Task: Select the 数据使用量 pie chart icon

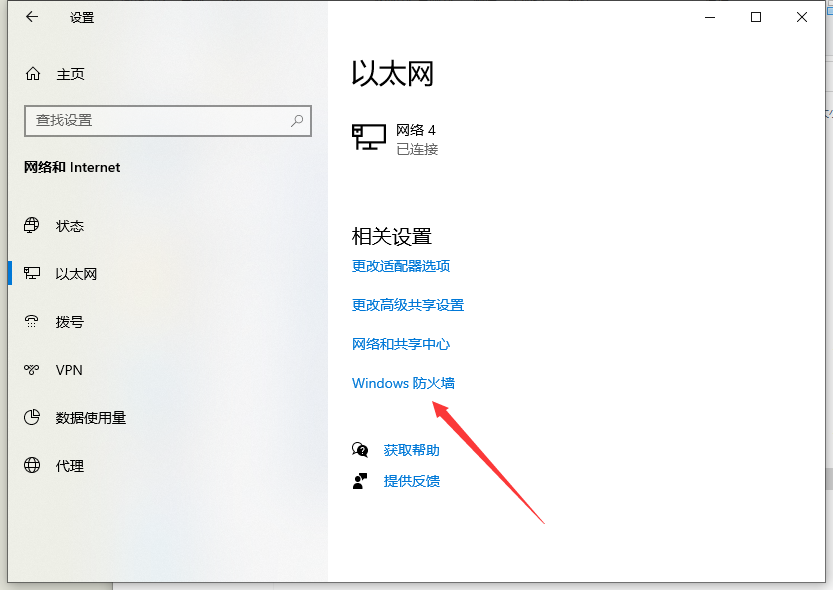Action: (33, 418)
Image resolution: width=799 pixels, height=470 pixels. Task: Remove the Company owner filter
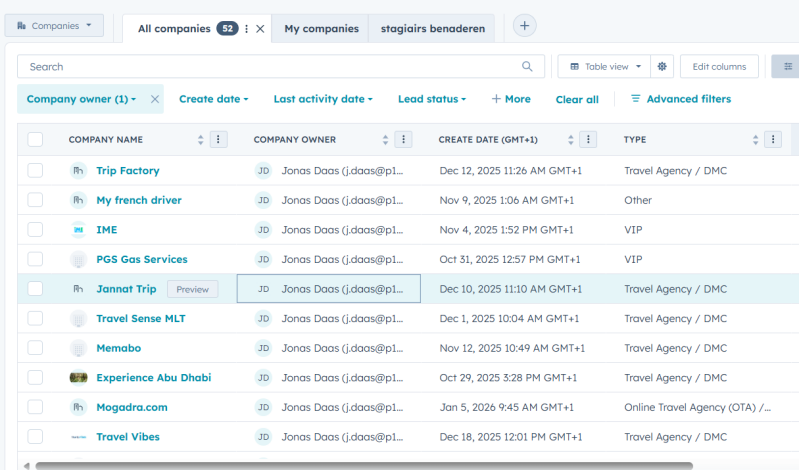(x=155, y=99)
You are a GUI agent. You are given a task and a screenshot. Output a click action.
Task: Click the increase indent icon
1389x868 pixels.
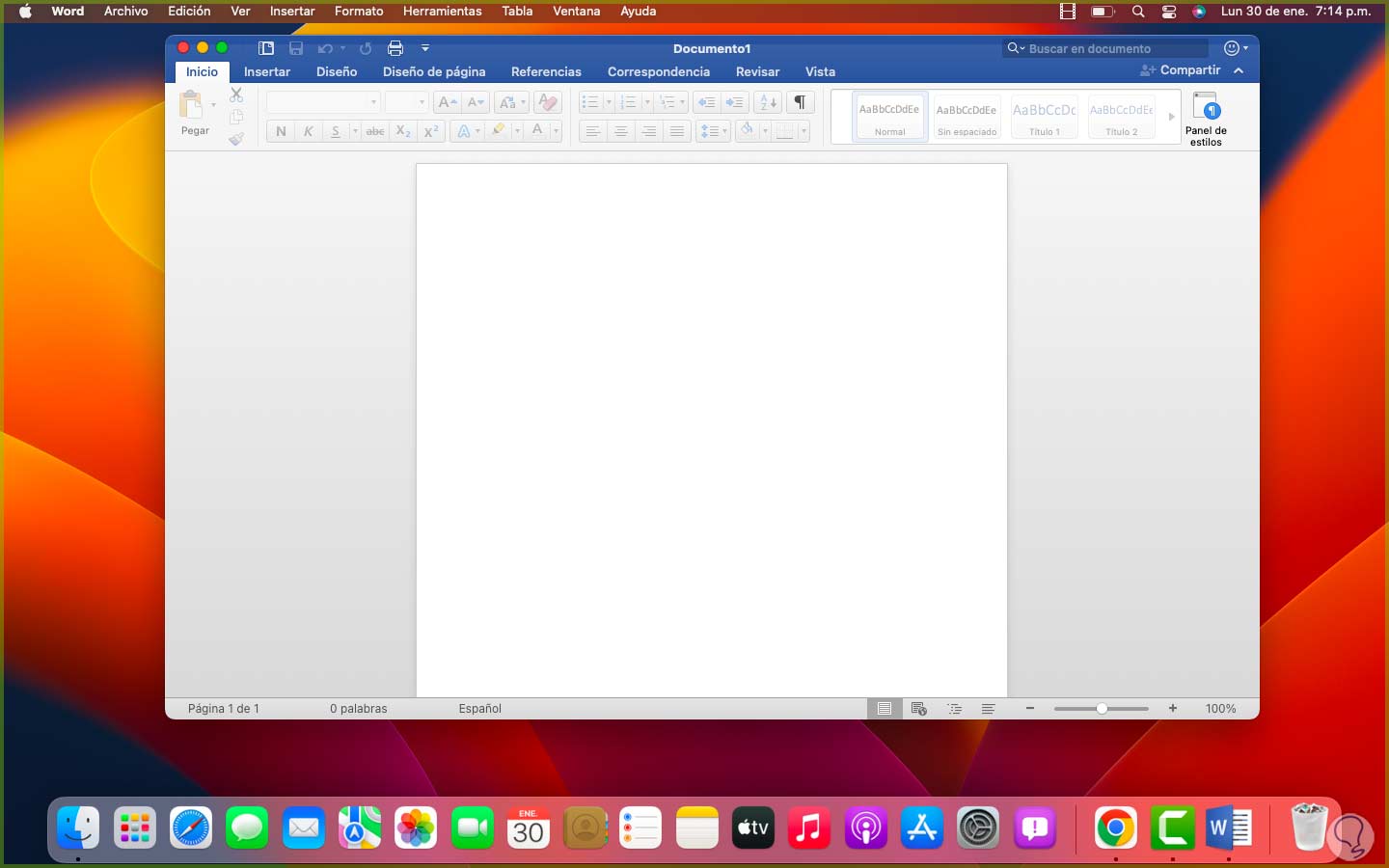pos(735,102)
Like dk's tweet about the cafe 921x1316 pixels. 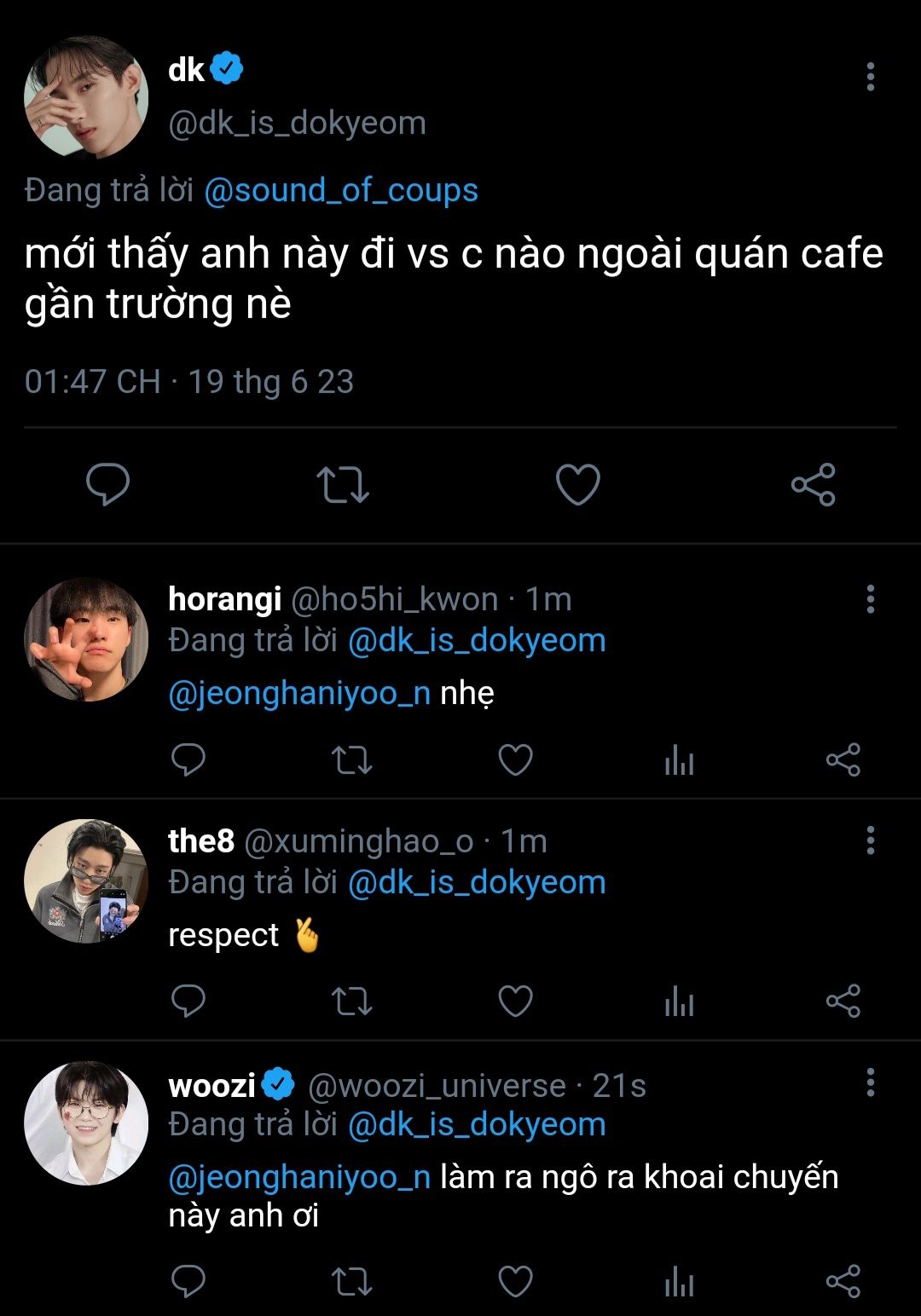(x=578, y=484)
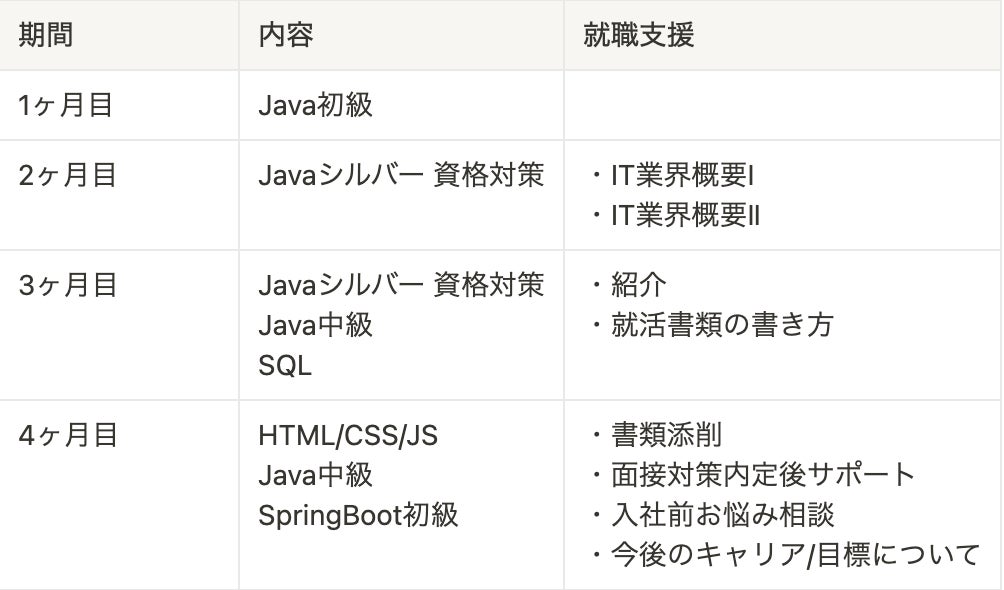Image resolution: width=1004 pixels, height=590 pixels.
Task: Click the 期間 column header
Action: click(46, 35)
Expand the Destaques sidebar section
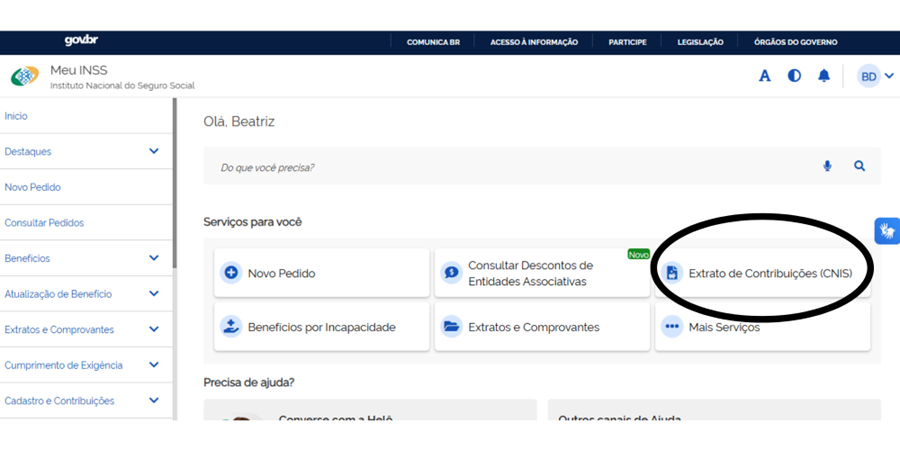This screenshot has height=450, width=900. 153,152
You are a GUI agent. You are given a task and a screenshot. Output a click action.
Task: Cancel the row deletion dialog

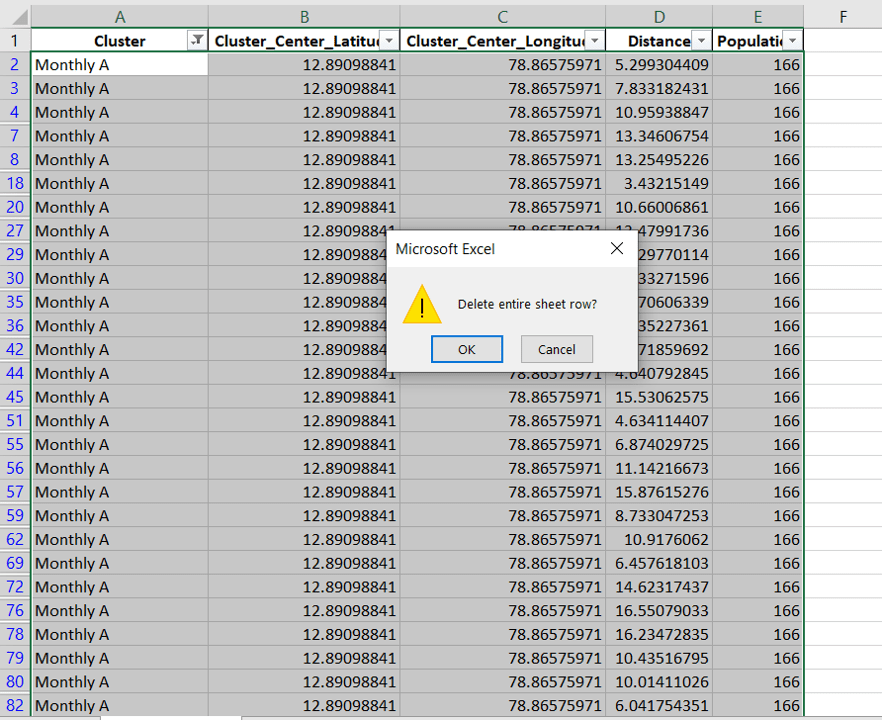(x=556, y=349)
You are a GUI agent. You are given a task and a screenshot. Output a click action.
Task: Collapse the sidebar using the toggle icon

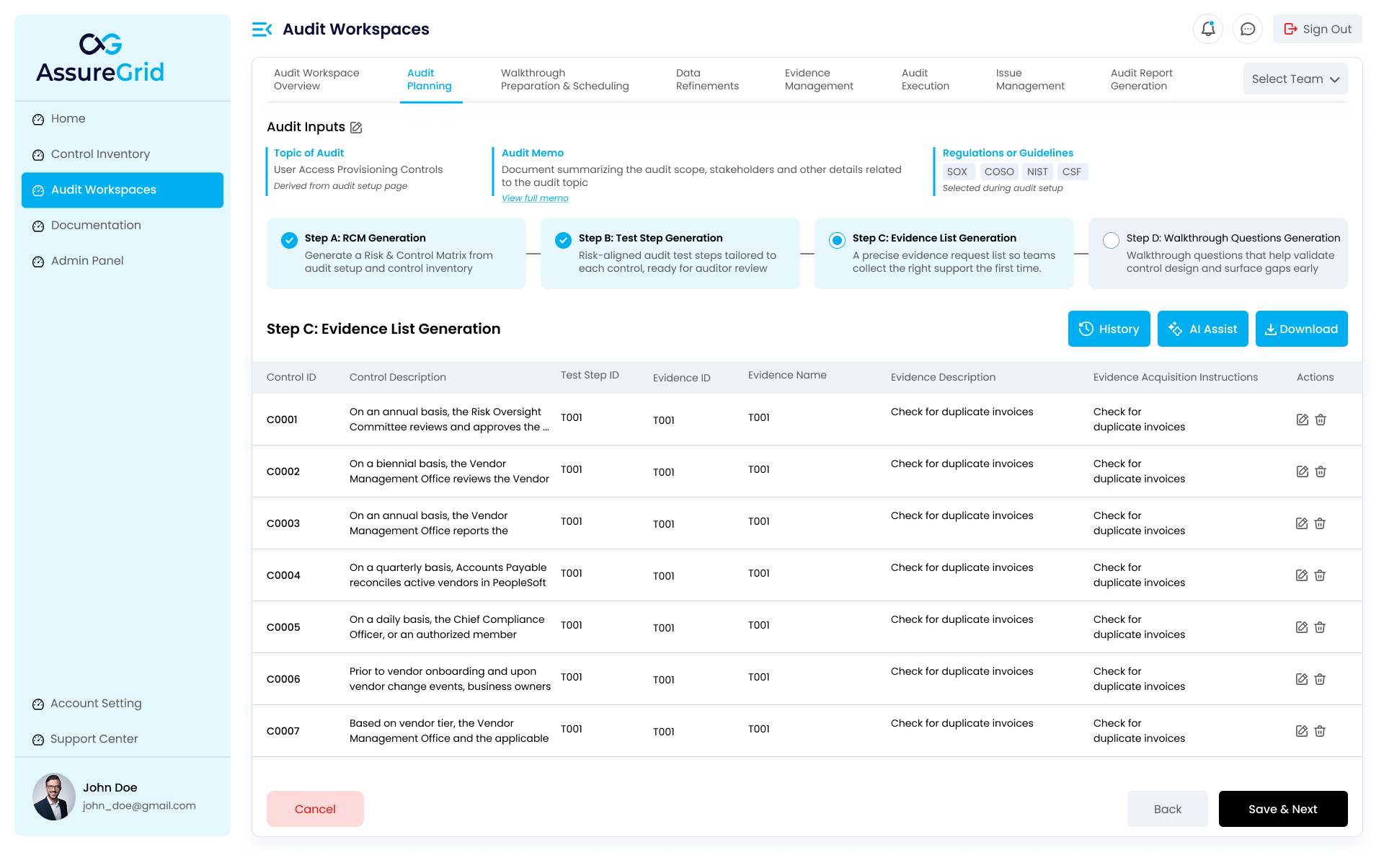[x=261, y=29]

○ ○ ○

Reproduce the data from its first line through the line containing "(x=155, y=99)", including both of those lines. Leave the pictures out of your copy.

Task: Select the 数据使用量 pie chart icon

Action: (33, 418)
Image resolution: width=799 pixels, height=470 pixels. Task: Remove the Company owner filter
(x=155, y=99)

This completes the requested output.